Extract to read
I don't know how to explain it really,but this is doing the opposite and putting me off, if she can be like this!
What can I say or do, when it isn't anything i can do in a lockdown, how do i stop this silly talk and constant beratingme for not being there.She even has her friends having a go now, and getting them involved on her side, as shes teling them her side of the story??

How would you play this and respond to the texts in order for them to stop? as its not helping anyone in this relationship.

OP posts:
Aquamarine1029 · 14/02/2021 13:39

I would "play" this by ending it. This relationship has run it's course and it is not bringing happiness to either of you. She is sucking the life out of you, and you can't fix her. End it so both of you can move on.

MrsVogon · 14/02/2021 14:02

Definitely end it. This is not a relationship at all, she's being controlling. You are clearly not happy, don't let it continue.

Nanny0gg · 14/02/2021 14:14

Its starting to get to me now, and she has tried to end the relationship (many many times) in order for me to come running but it doesn't wash with me.

What does that even mean?

If she's tried to end it then just agree and move on.

TomR224570 · 14/02/2021 14:20

@Nanny0gg

Its starting to get to me now, and she has tried to end the relationship (many many times) in order for me to come running but it doesn't wash with me.

What does that even mean?

If she's tried to end it then just agree and move on.

Thank you all.

Yes this has happened a few times, and she has done all the 'ending' and i've just agreed to it. Then that makes it worse!

But somehow it comes back around that we are still together, as she daren't end it properly, its seems to be text message threats.
As I we are apart, its easy to mute the phone and let it take its course when these circumstances arise Confused

OP posts:
Sugarandteaandmum · 14/02/2021 14:23

I wouldn't mute the phone and ghost, if that's what you're saying (it may not be what you're saying). Call her and say kindly it's not working for you but you'll always think of her kindly, good luck, bye, job done.

Entries

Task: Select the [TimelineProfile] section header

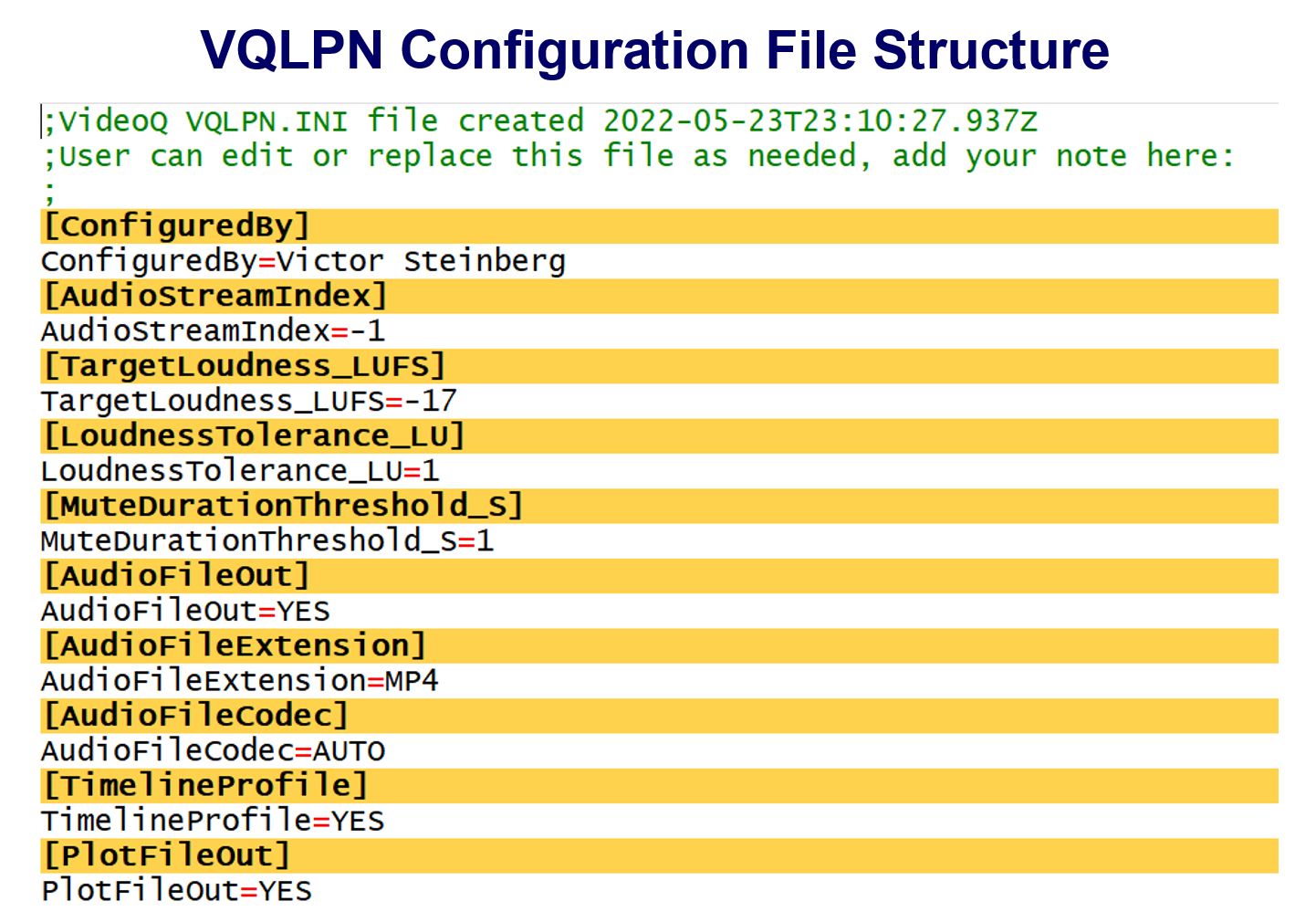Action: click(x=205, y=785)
==
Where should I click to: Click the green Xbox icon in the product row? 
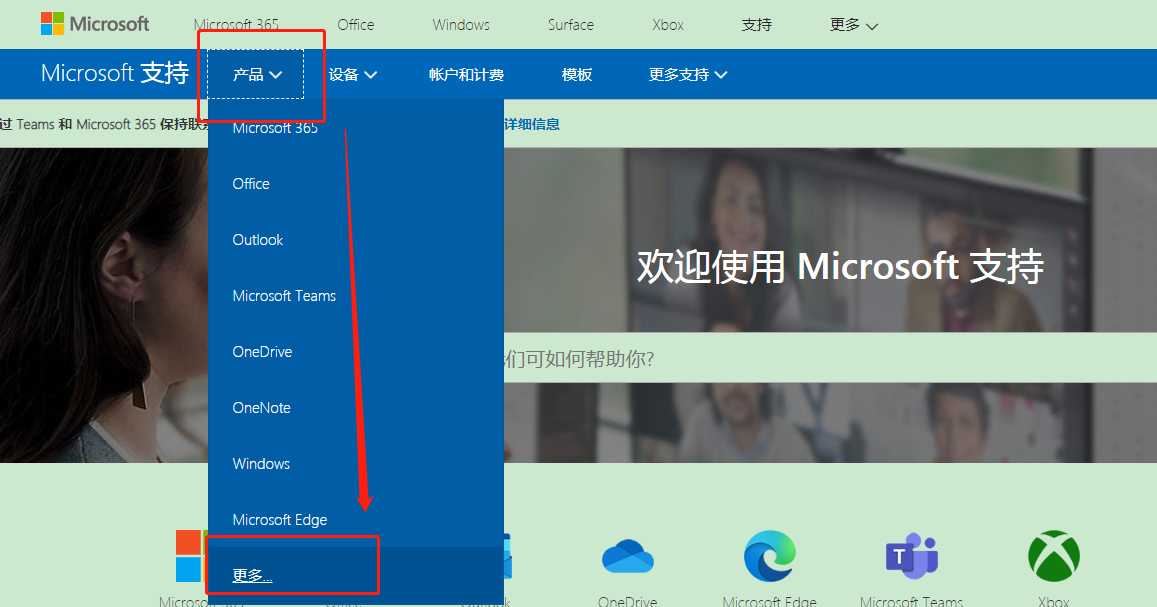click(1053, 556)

Short exercise 1
Print the relationship forum thread from "Thank you all." up to and including "bye, job done.".
Short exercise 2
In the relationship forum thread, what does MrsVogon say the girlfriend is being?
Short exercise 3
Go on with the relationship forum thread from the point where it stops.
The rows were taken from a different source than the relationship forum thread.

Response 1
Thank you all.

Yes this has happened a few times, and she has done all the 'ending' and i've just agreed to it. Then that makes it worse!

But somehow it comes back around that we are still together, as she daren't end it properly, its seems to be text message threats.
As I we are apart, its easy to mute the phone and let it take its course when these circumstances arise Confused

OP posts:
Sugarandteaandmum · 14/02/2021 14:23

I wouldn't mute the phone and ghost, if that's what you're saying (it may not be what you're saying). Call her and say kindly it's not working for you but you'll always think of her kindly, good luck, bye, job done.

Response 2
Controlling.

Response 3
TomR224570 · 14/02/2021 14:26

The times that this has happened and I get texts saying right its over, etc, and the moment I agree, everything gets tipped up and pushed over to me,

'Right so you're ending it then! I can't believe it!!'

I am pushed and pushed, until I agree then the tables are turned on me

Quite annoying.

OP posts:
SortingItOut · 14/02/2021 14:33

She sounds like she is 8 and not 48 abd you need some better boundaries.

If she ended it and you were fine with it why did younlet her turn the tables and say she didnt mean it?

What does she bring to your life?

I'm assuming she doesnt work or have hobbies because how does she have time to keep messaging all the time.

Ntwa · 14/02/2021 15:00

@tomr224570 I was with my partner for 4 yrs. Same kind of set up and initially him very keen for us to live together (where I am) and then changed his mind.. There's a lot to it but it's been exhausting I'm sure for him as much as me. I have the patience of a Saint and have let my 'nagging' go but mentioned at points. It upsets me to read your post as my ex would say I went on 'on a weekly basis' and that's completely untrue.
However I did know I was banging my head against a brick wall so have given up. It makes me wonder why she's still behaving like this.
You sound fed up and if it's not something you can sort I'd end it for both your sakes

Anotheruser02 · 14/02/2021 15:10

You would live together by now if you wanted to be with her. It's time to commit or leave it, you have her hanging there it's weird.

I take it you have thought of the options together, move in with her, find a place together or she moves in with you.
You paint her as quite petulant but she is 48 she wants to live with her partner maybe she is hurt and feeling rejected. You don't want the same things so let her go properly.

seensome · 14/02/2021 15:15

She wants you to move in, I think you don't want the same? She's getting frustrated you can't give her what she wants (it's been 5 years so I get that ) but you need to be honest that you don't want that commitment and it's too overbearing on you, perhaps it's because she is not the one you want to settle with.

TomR224570 · 14/02/2021 15:19

I do want to move in, and she is great when i am there, but this is beginning to have second thoughts with this behaviour.

I guess i'd probably suggest that we move away and somewhere together as where she is, isn't the first place i'd rush to live! so maybe thats part of the thought process for me.
But this isn't helping ontop of looking to move as its a big step and you never know until you've committed

OP posts:
Anotheruser02 · 14/02/2021 16:01

Have you actually suggested that though? If you do then she will stop feeling like you are stringing her along so much.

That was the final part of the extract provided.